物語の説明

 まさかの王子発言の後、へんた……レイは今の風の国である、『レチェッタ』と魔王の国である『アルテルシオン』の状況説明をしてくれた。
 長いので簡単にまとめると、特に何かあったわけでもないのに風の国の魔術師が勇者を呼んじゃって、何故か周りはお祭り気分で勇者を持ち上げちゃった。んで、勇者は勇者で討伐しにきたのに魔王を見て一目惚れ。毎日欠かさず城まで来てるらしい。そんな勇者に魔王側は辟易しちゃってもうどうしよう!

「こんな感じですか」
「そんな感じだねぇ」

 うんうんと頷くレイ。ちなみに未だ俺達は浮いたままで、抱きつかれたままだがもう突っ込まない。
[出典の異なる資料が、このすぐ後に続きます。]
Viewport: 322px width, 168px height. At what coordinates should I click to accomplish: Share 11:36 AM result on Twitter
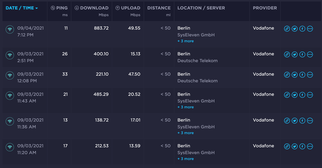295,121
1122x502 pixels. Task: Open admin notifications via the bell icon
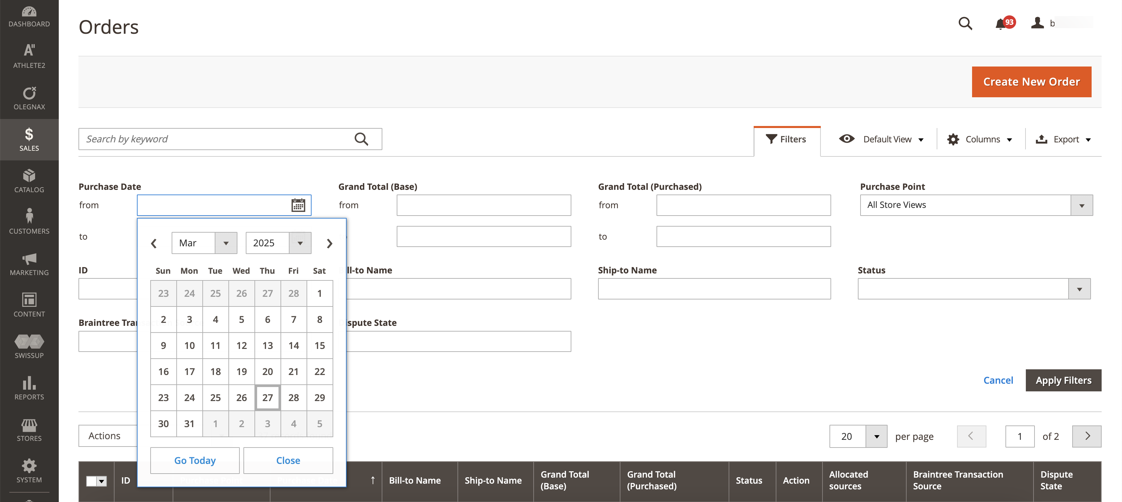1001,24
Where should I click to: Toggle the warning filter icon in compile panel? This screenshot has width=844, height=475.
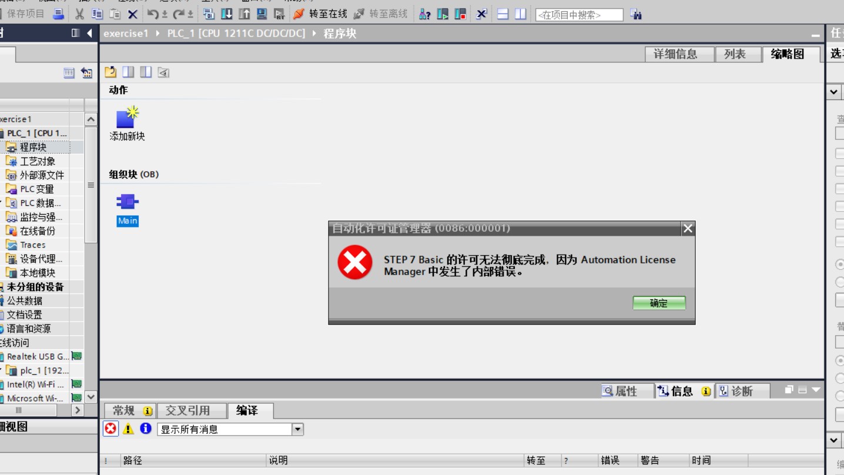click(x=128, y=429)
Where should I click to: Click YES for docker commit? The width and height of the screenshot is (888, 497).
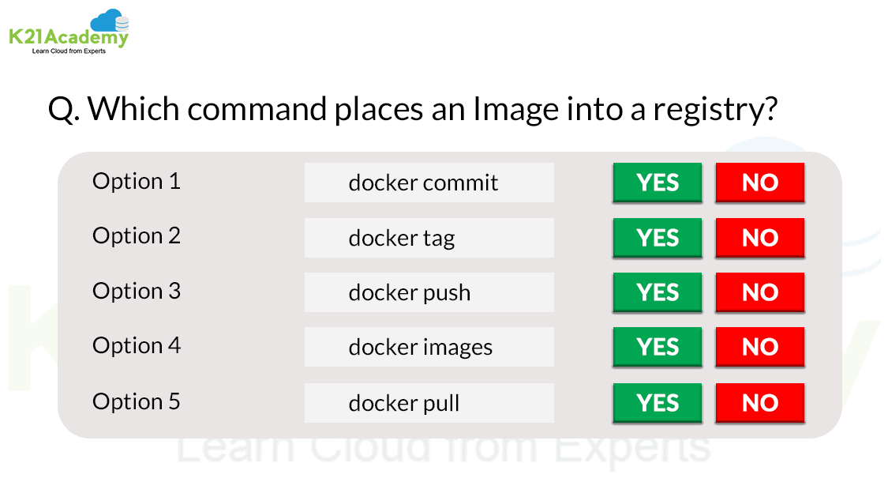(657, 183)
「それで、問題点は二つ。勇者と……魔王なんだけどねー」
「うん」
「勇者は魔王の側近達が頑張って追い払ってるから、今はなんとかなってるけど……魔王自身がもうへばっちゃっててねぇ」
「へばる?」
「そう。元々、精神的に弱い奴でねぇ?もー、勇者が会いに行くようになってから、自分の部屋に引きこもっちゃってるんだよねー」
「……ええと」

 さっきから話を聞いてると、魔王様とやらは俺のイメージとは掛け離れた人?らしい。

「人畜無害そうな……」
「むしろ、勇者の方が人畜有害な感じー?」

 っていうか、あんたも俺的な王子様のイメージと全然違いますけどね。王子って爽やかとか熱血とかってイメージ。レイは見た目とか話し方、普通にチャラ男じゃん。
 今更ながら、マジマジと自称王子様なレイを見る。顔は確かに綺麗というか格好良いと思う。背も高いしな。服はまぁ、俺等の世界では奇抜だけど、この世界では普通なんだろう。

「俺、格好良いんだぁ?ありがとー」
「心の声を聞かないでください」
「はは、声に出てるもん」
「マジか。じゃないくて……それで?俺が連れてこられた意味が、いまいちわからないんですけど」

 そして、ずっと浮いてる意味もわからない。できれば話は地面に足をつけてからお願いしたかった。